• [Given exercise]: Count the lines in the records below that contain the word "screenshot", and reply with the number alone.

• [Records for the task]:
══════
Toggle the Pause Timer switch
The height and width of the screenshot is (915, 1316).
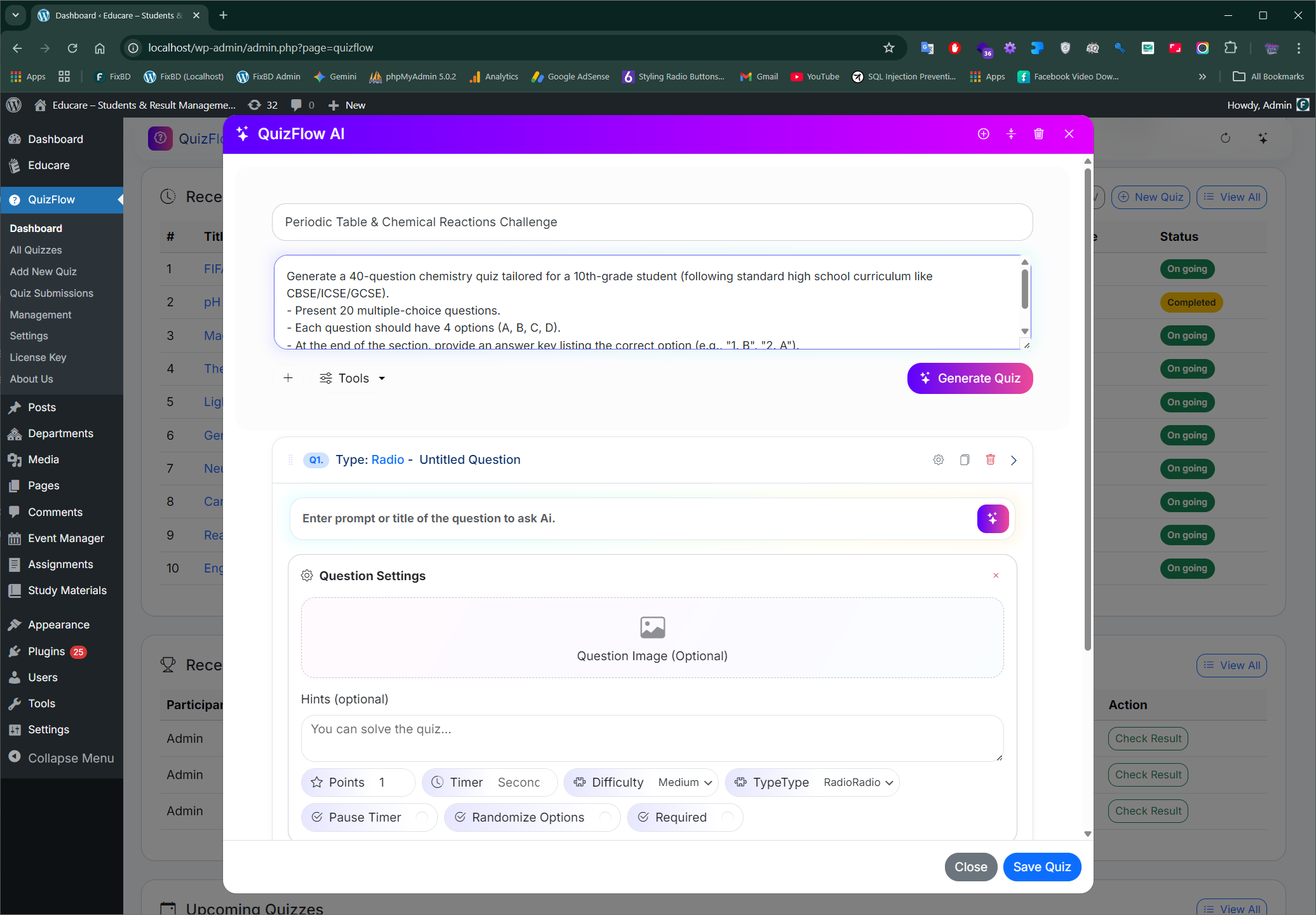[x=421, y=818]
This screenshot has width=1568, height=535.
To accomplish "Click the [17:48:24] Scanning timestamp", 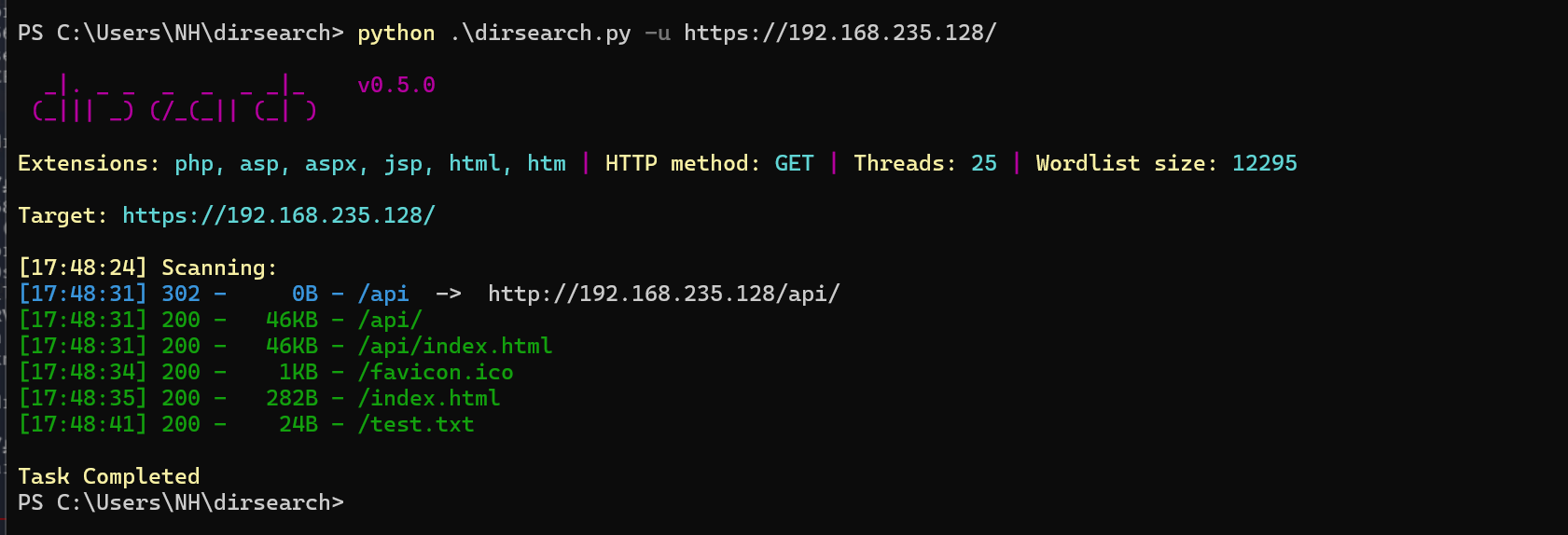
══════
• [Completed exercise]: 2